Friday, September 16, 2011

Book Review: Mirror Dance

Lois McMaster Bujold
Awards: Hugo
Rating: ★ ★ – – –

Once again I am forced by Hugo voters back into Lois McMaster Bujold’s Vorkosigan Saga.

In general, the Saga is pretty tedious. This installment is basically par for the course but it does have one fairly significant plus, in that it involves one of my favorite sci-fi subgenres: the production of laboratory-raised clones to use as organ donors or body vessels to prolong the life of the original gene donor. (See also: Parts: The Clonus Horror.)

The Saga is a series of at least eleven books about a set of planets interconnected by trade and blood relations. Space travel and warfare are at a Star-Trek-level of speed and sophistication. All of the planets have elaborate internecine political struggles and many are ruled by royal houses.

With a couple exceptions, the books tell the life story of Miles Naismith Vorkosigan, the son of the plucky, beautiful starship captain Cordelia Naismith and the handsome, strong, passionate, wise, but reluctantly-ruling Count Aral Vorkosigan of the planet Barrayar. Enemies of the Count attacked Cordelia with biological weapons when she was pregnant so Miles came out stunted and weak, having to spend much of his first years in an incubator and then in various types of therapy.

In spite of his physical disadvantages, Miles of course grew up to be fantastically intelligent, an excellent military tactician, a beloved leader, and irresistibly attractive to both ladies and hermaphrodites. He lives a double life as the dutiful son and heir of the Count on Barrayar and the brilliant, daring Admiral Naismith of Barrayan Imperial Security.

Earlier in the Saga, an evil group of the Count’s enemies stole some of Miles’s cells and brought them back to a sinister lab that raises clones and performs brain transplants on them when the progenitor grows aged and wants a new, younger body. They created a clone of Miles, which they named Mark. Mark has been trained from the incubator to be an assassin, the idea being that they will eventually substitute him for Miles and he will get close enough to kill the Count.

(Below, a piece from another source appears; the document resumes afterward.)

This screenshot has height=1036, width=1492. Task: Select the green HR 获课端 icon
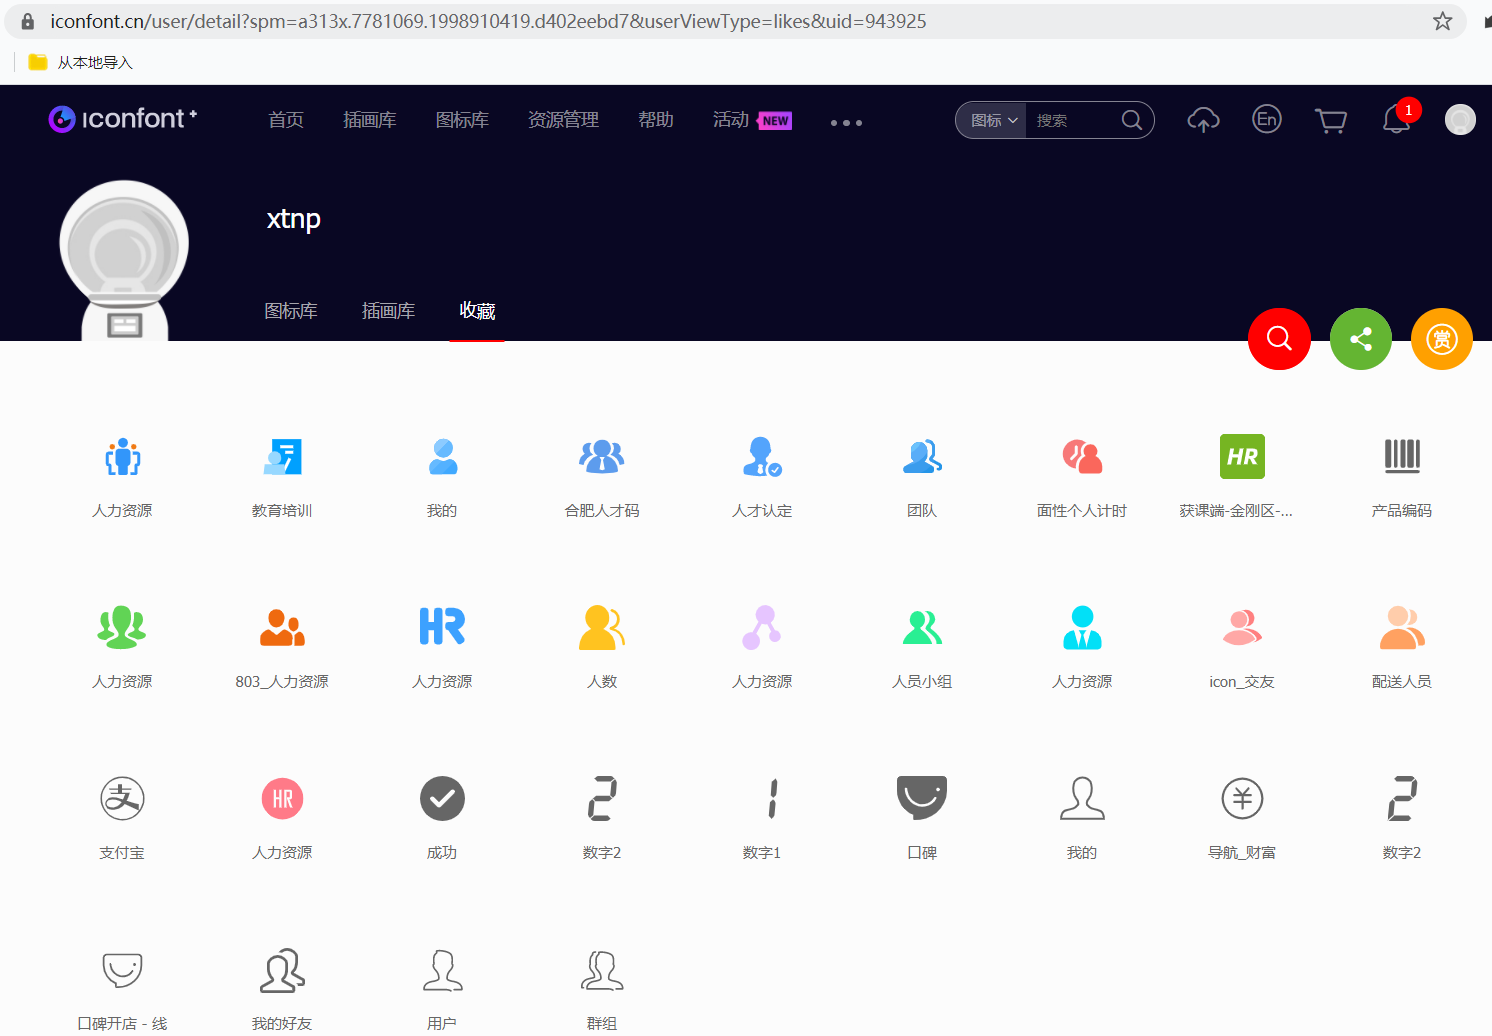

However, by the time of Mirror Dance, the abusiveness of the fiends who raised him has gone too far for Mark. He escapes from his clone crèche, steals one of Miles’s ships, and tries to free all the other clones. The plan goes horribly wrong, Miles comes after Mark and rescues him and the other clones but gets shot and left for dead in the process, and then the rest of the book is spent on Miles’s crew and family (including Mark) trying to find him again and destroying the clone-makers’ compound if they can as well as a nice side benefit.

I’m sure if you’re a fan of the Vorkosigan saga, you will love this book. For me, the whole saga is too much like a romance novel or a soap opera to get very deeply into. (Luckily by the time I reached page 269, or 269/560th of the way through the book, Frederick Pohl’s Man Plus arrived for me at my local library branch so I could take a break for a while.)

Bujold's characters are divided cleanly between those who are unjust and evil and horrifyingly ruthless, and those who are completely in love with Miles. Miles always knows exactly the right thing to do in any social, diplomatic, or wartime situation. As Admiral Naismith he is theoretically in danger of his life almost every minute, but you also never for a moment forget that he’s secretly royal and that gives him a lot of advantages in staff and equipment that others would not have. Also it lets him bestow lavish and perfect but anonymous gifts on his friends and loyal subordinates.

There is a lot of time spent on how tedious and wasteful all the glamorous royal ceremonies are, and the primary characters spend a lot of time being forced to go and dress in fancy uniforms and stand around making cynical comments about the other guests, but underneath it all you feel like they really love it. Who could force the Count and Countess to hold their own Winterfair ball, anyway?

Get ready, because we’re going to have one more round of this with the Hugo-winning Vor Game. Once more into the breach, dear friends, once more.